I reject around 500 messages per day based on DNS block lists. Nowdays I only use one, the Spamhaus Zen list. This combines some of the lists I used to use with Spamhaus’s policy based list (which includes things like dynamic dial up IPs). In the past I’ve also used Spamcop but found that it gave a lot of false positives. I also found SORBS effective but don’t like their de-listing policy so just use them for warnings.

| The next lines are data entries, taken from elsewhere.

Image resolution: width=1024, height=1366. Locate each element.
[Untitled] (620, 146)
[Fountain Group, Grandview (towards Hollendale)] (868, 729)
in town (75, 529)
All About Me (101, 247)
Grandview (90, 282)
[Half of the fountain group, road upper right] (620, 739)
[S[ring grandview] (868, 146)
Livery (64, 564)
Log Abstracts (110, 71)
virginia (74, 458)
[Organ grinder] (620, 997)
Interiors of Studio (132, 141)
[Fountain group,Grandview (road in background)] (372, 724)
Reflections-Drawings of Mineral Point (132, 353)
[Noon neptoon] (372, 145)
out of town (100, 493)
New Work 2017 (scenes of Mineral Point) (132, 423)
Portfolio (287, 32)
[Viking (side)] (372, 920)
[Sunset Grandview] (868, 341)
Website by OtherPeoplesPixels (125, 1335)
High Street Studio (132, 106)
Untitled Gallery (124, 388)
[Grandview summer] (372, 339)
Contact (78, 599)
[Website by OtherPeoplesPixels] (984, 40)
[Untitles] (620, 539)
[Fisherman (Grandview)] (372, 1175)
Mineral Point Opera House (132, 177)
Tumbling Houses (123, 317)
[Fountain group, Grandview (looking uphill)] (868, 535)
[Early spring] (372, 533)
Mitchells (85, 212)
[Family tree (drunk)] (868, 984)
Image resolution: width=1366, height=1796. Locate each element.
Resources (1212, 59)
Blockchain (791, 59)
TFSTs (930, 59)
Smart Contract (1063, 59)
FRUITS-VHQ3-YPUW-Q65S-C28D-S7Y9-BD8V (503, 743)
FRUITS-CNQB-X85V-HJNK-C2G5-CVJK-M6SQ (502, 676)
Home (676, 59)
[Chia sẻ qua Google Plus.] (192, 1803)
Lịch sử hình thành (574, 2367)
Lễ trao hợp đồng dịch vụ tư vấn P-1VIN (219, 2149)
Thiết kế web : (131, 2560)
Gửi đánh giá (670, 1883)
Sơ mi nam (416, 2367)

Of course, many of the 500 rejected messages would probably also be picked up by other means, but I like the fact that minimal resources are used at my end and that if there is a false positive the sender gets a quick and obvious message indicating what the problem is.

Message syntax checks

The next set of messages are also aimed at stopping mail at smtp level. There’s a good introduction to doing this in Exim here. Here’s a summary of what I’m using

  • Check that sender address is valid (but without callback)
  • Check that the hostname used in the EHLO greeting is valid (and not something like friend)
  • Check that the hostname used in the EHLO greeting isn’t the server’s name

I also tried a few other things that didn’t work so well:

  • Delays in the SMTP process. I found that having a delay long enough to stop the spam also stopped some legitimate mail. This does seem to work fairly well for sites with lots of users to slow down dictionary attacks, however.
  • Checking the sender address using the callback – This did stop some spam but some legitimate servers are (incorrectly) configured to reject mail with a null sender, so I stopped doing this.

Spamassassin

The remaining mail goes through spamasssassin’s scoring system. I tend to find this detects around 10 messages/day which go to a Spam folder which I manually review.